Cotler’s recollection of the meeting described is that it never happened, or if it did, he was not there.

 “I was not a part of that alleged meeting,” Cotler said adamantly. “Ezra Levant is a free speech person and is certainly entitled to free speech, but while he is entitled to his opinion, he’s not entitled to rewrite the facts, and that’s basically what he has done.”

Cotler added that Asper, who died in October 2003, had been “a very, very close friend.” The meeting “never took place, No. 1, and the statement [Levant] attributed to me… at that meeting was never said by me.

“I never would say anything about Herb Gray,” Cotler continued. “I just spoke at a dinner honouring him. Why would I ever say things exactly opposite of the truth about someone I have so publicly extolled?”

Levant puts forward the idea that, as a Liberal, Cotler is “loyal to his masters” or stays acquiescent in caucus.
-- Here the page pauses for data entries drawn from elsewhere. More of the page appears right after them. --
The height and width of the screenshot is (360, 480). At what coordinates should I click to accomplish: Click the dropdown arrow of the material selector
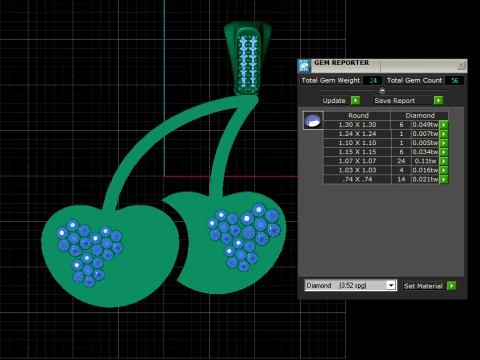point(391,285)
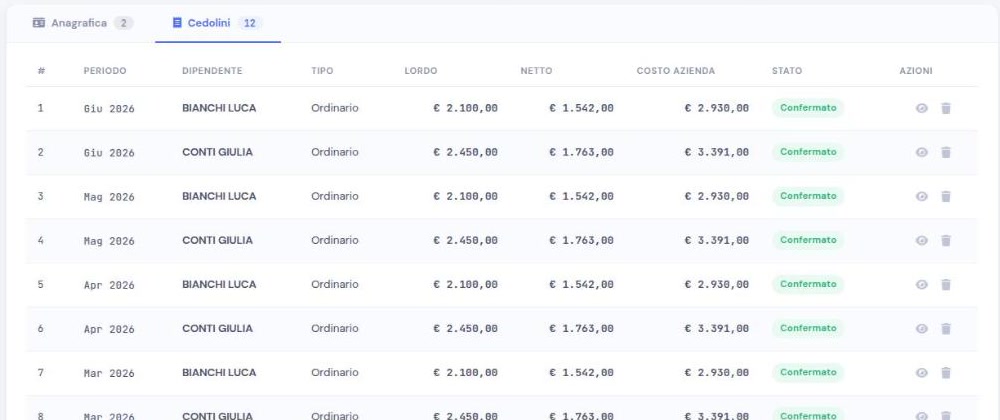Delete Bianchi Luca Apr 2026 payslip
Screen dimensions: 1000x420
(946, 284)
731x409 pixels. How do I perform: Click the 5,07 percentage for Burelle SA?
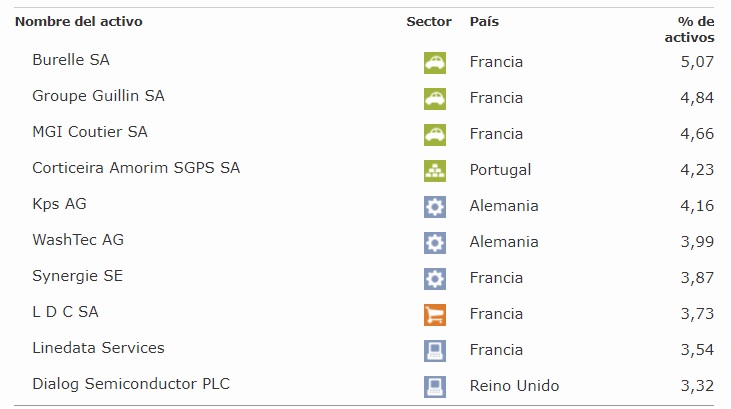[x=698, y=62]
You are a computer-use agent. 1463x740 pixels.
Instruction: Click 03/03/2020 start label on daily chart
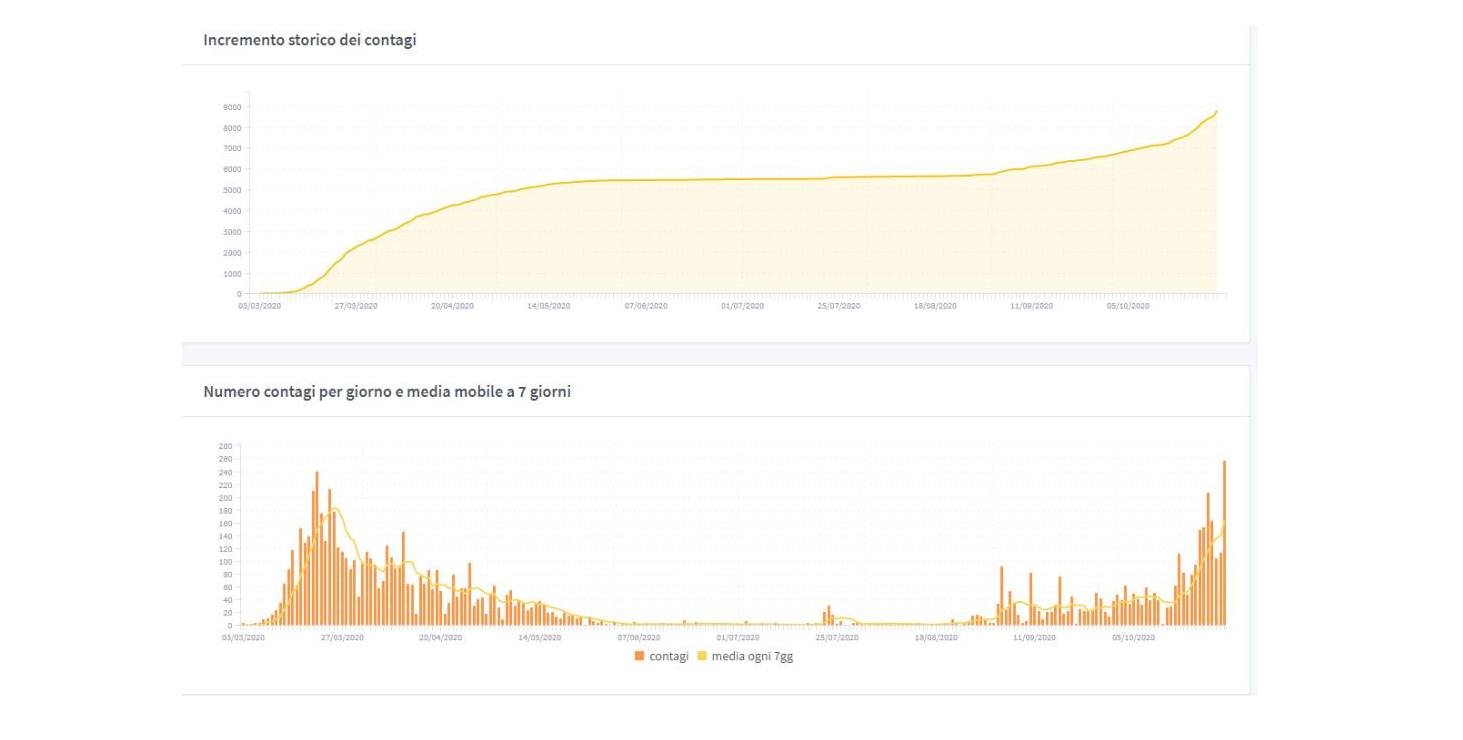click(x=243, y=637)
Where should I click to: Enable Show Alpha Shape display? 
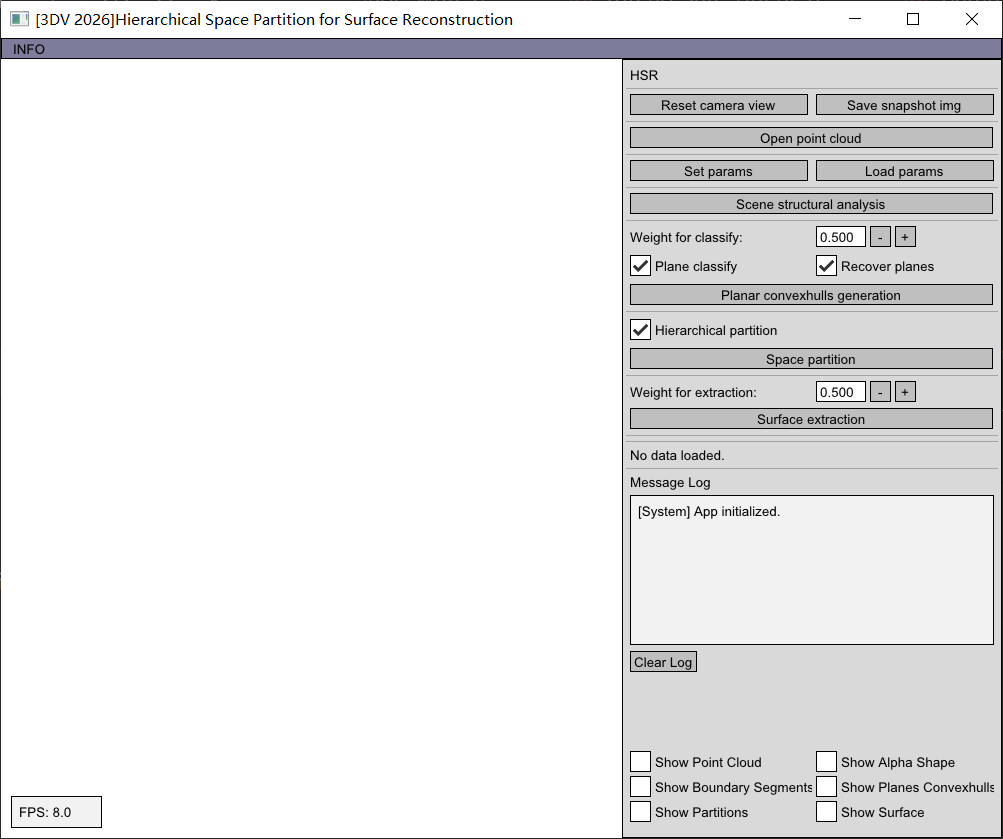point(826,761)
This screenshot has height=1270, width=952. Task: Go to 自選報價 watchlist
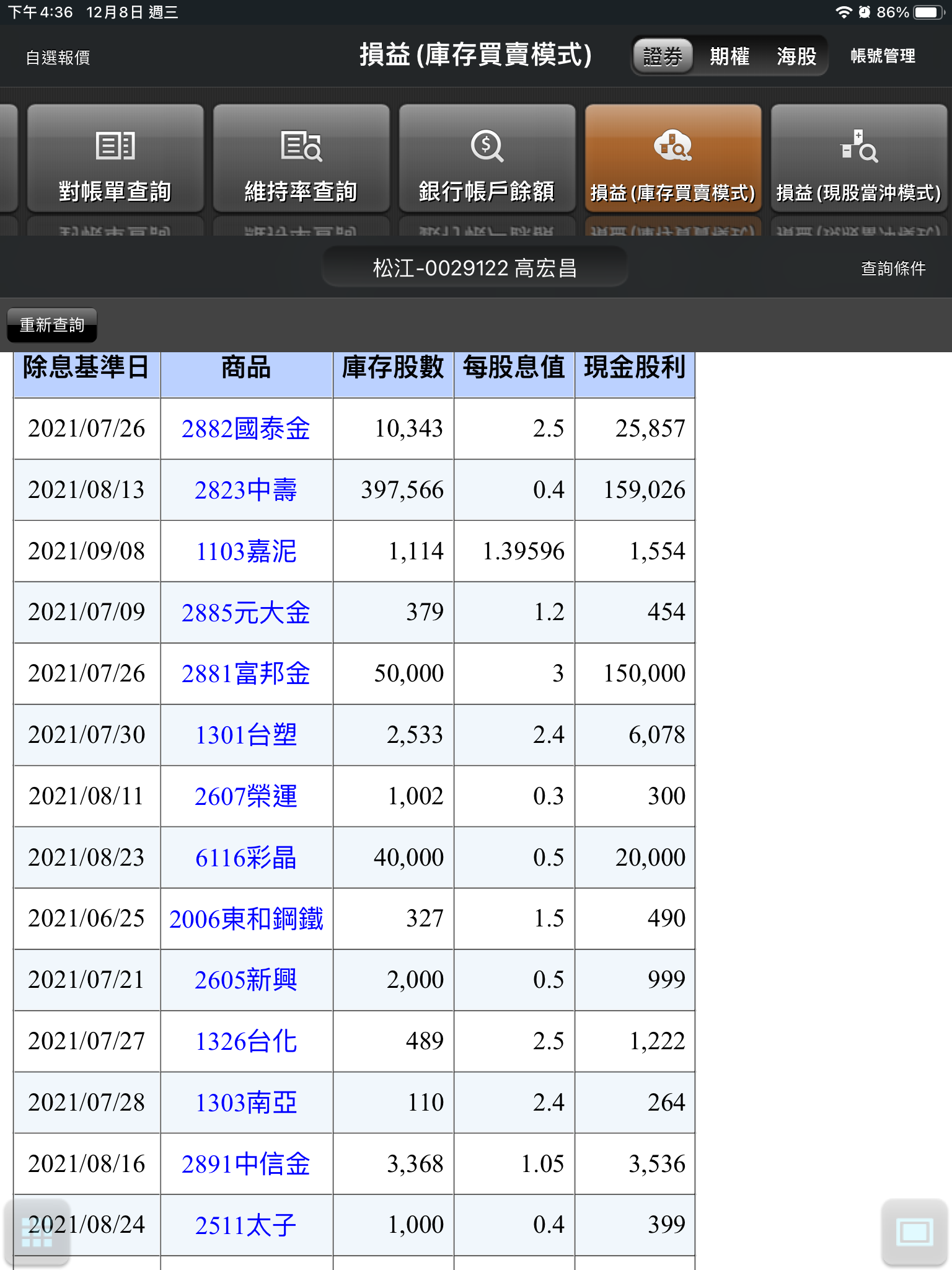point(58,58)
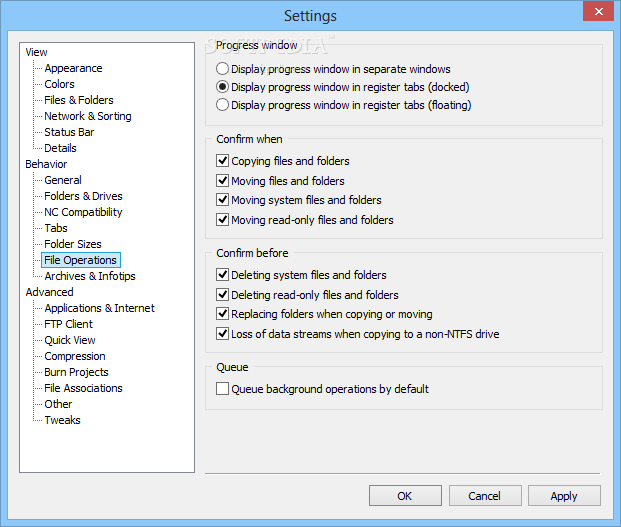Cancel the Settings dialog
The width and height of the screenshot is (621, 527).
click(x=485, y=496)
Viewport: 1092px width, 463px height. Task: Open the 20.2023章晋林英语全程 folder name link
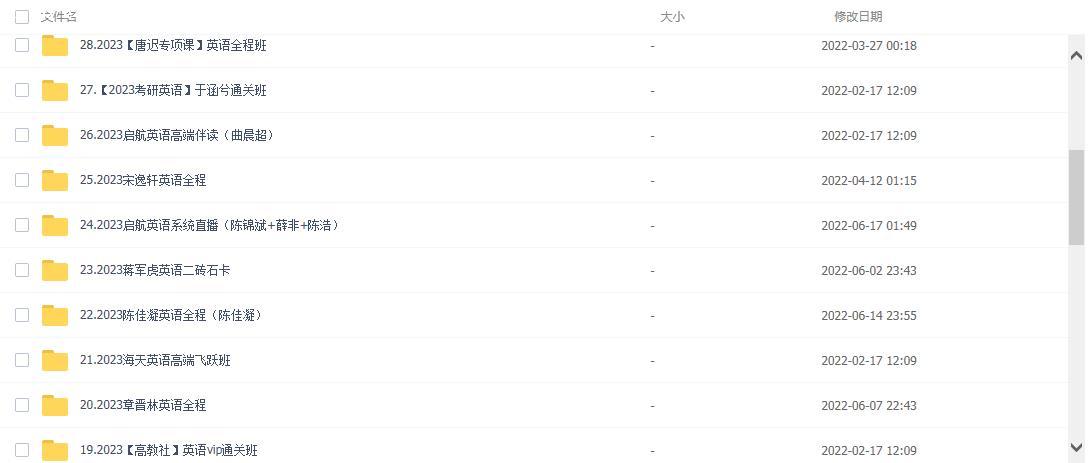[x=143, y=405]

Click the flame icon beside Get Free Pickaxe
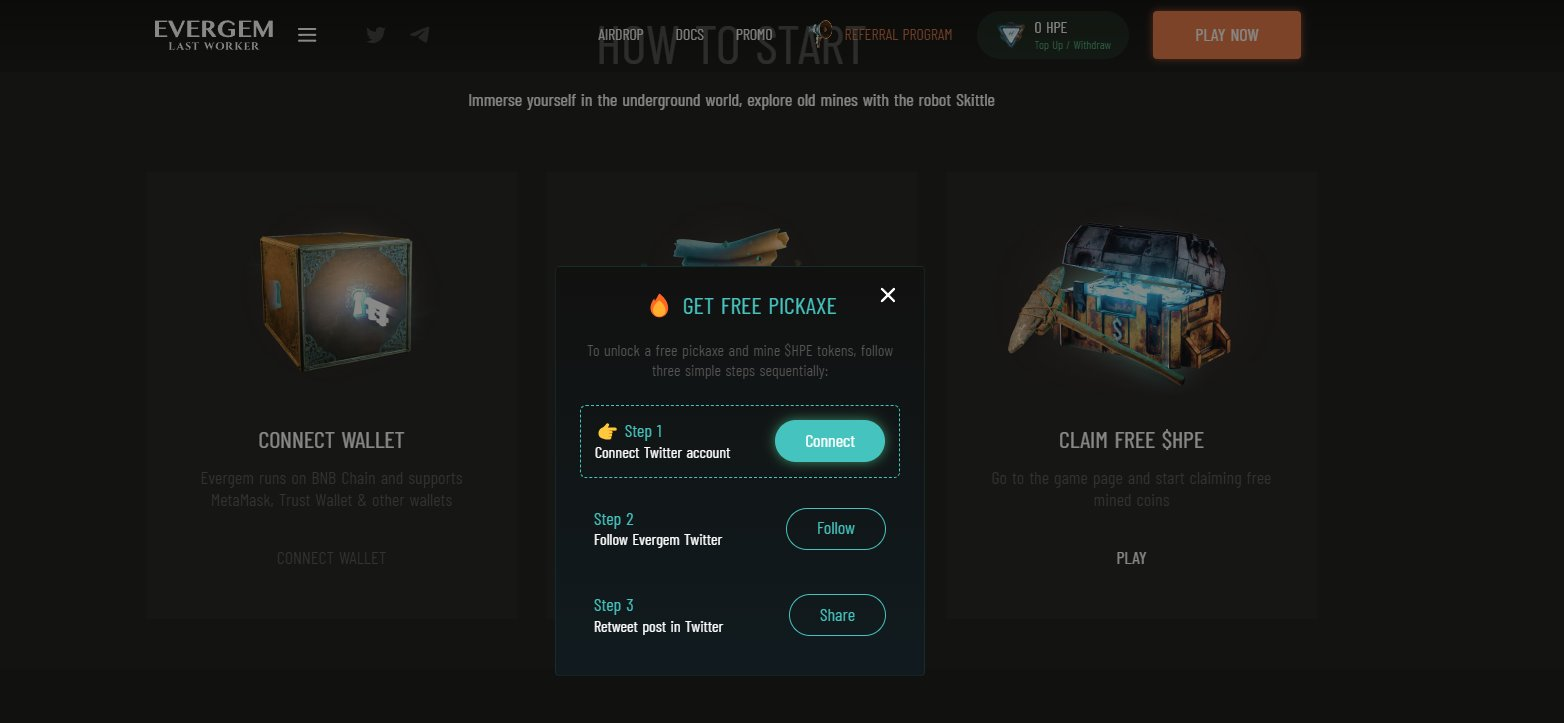[x=659, y=306]
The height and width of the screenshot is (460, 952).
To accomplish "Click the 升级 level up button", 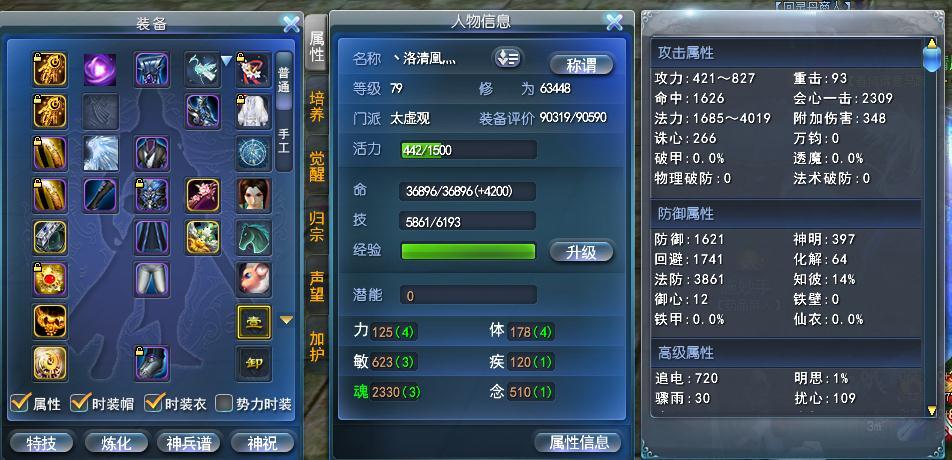I will point(581,251).
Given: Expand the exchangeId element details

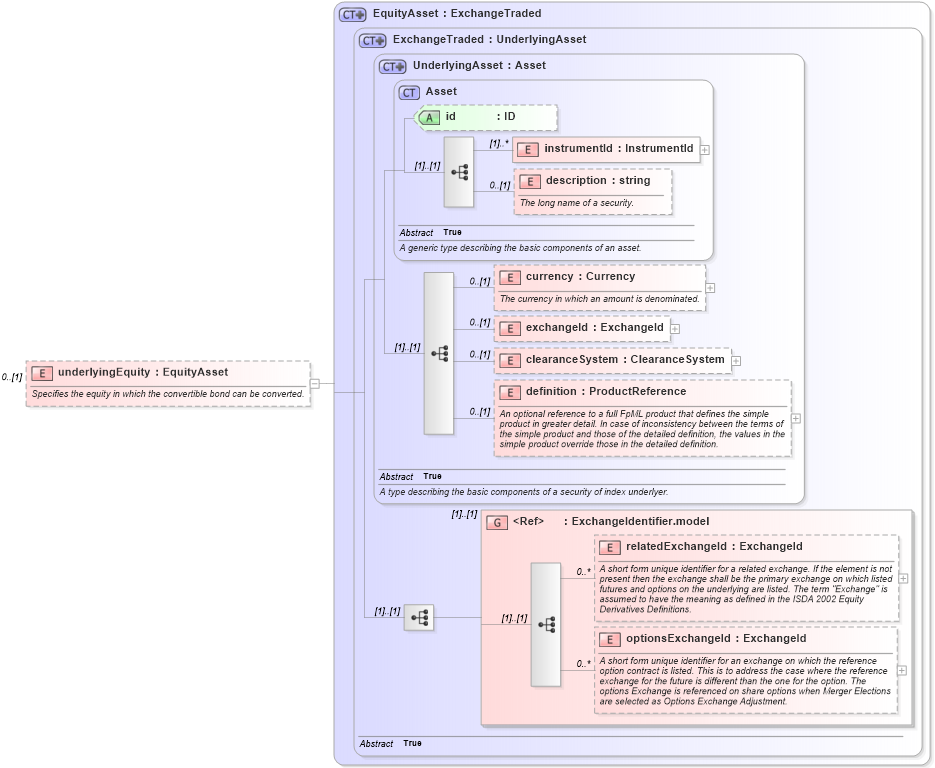Looking at the screenshot, I should pos(676,328).
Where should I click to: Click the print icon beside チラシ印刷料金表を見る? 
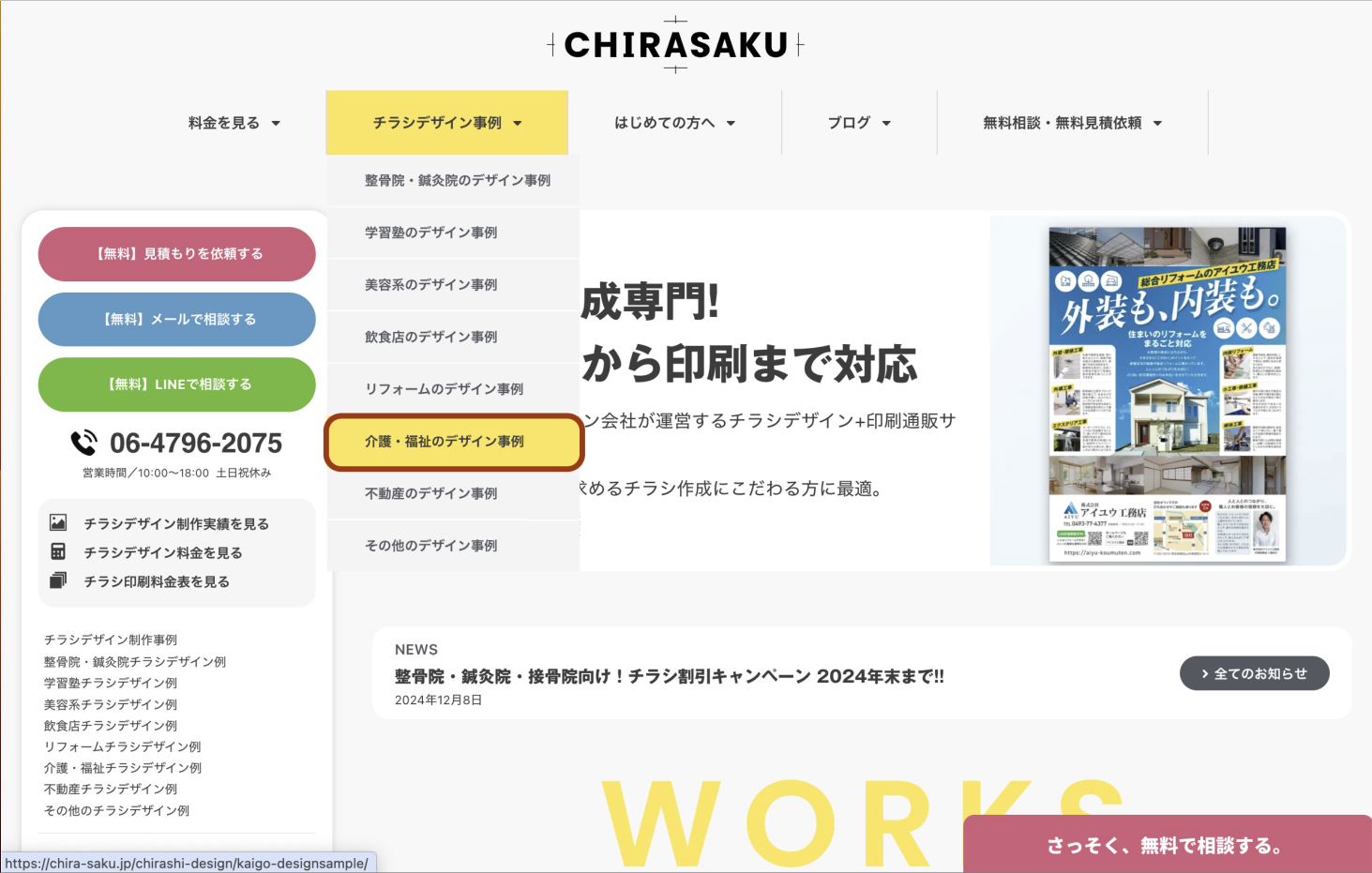click(x=59, y=581)
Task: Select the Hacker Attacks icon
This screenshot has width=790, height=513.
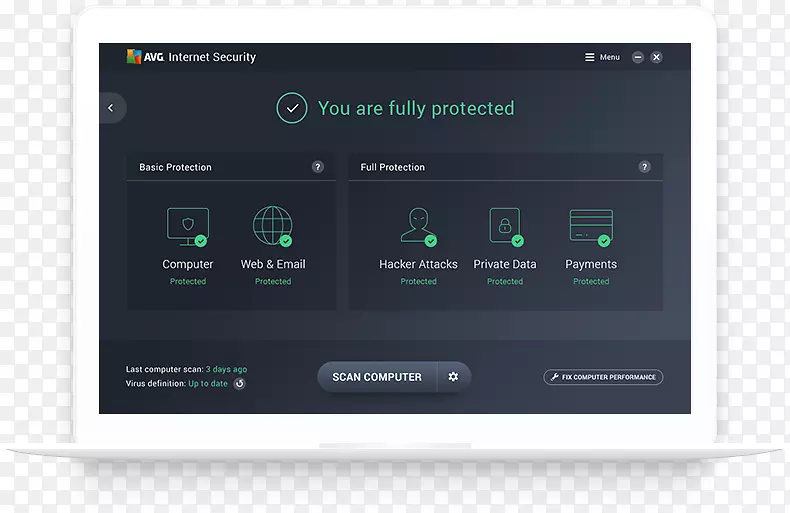Action: tap(417, 227)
This “is grossly false,” Cotler said.

Cotler pointed to an article in the Jerusalem Report published in 2004, shortly after he was named justice minister.  Headlined “A troublemaker tamed?” the article described how Cotler – then a backbencher – was not shy to exhort his own government to blacklist Islamic terrorist groups, something it did less than three weeks later when it declared Islamic Jihad and Hamas illegal.

Cotler said he has also publicly “stood up” to criticize Liberal leader Michael Ignatieff.

“It’s all a matter of public record,” Cotler said, noting that the Jerusalem Report story had also pointed out that it had once been thought Cotler’s willingness to be critical of his own party could cost him a seat at the cabinet table.

Perhaps, ventured Cotler, “part of it has to do with the fact that I am a Liberal,” and Levant’s “disposition towards Liberals is that we all should be an endangered species.”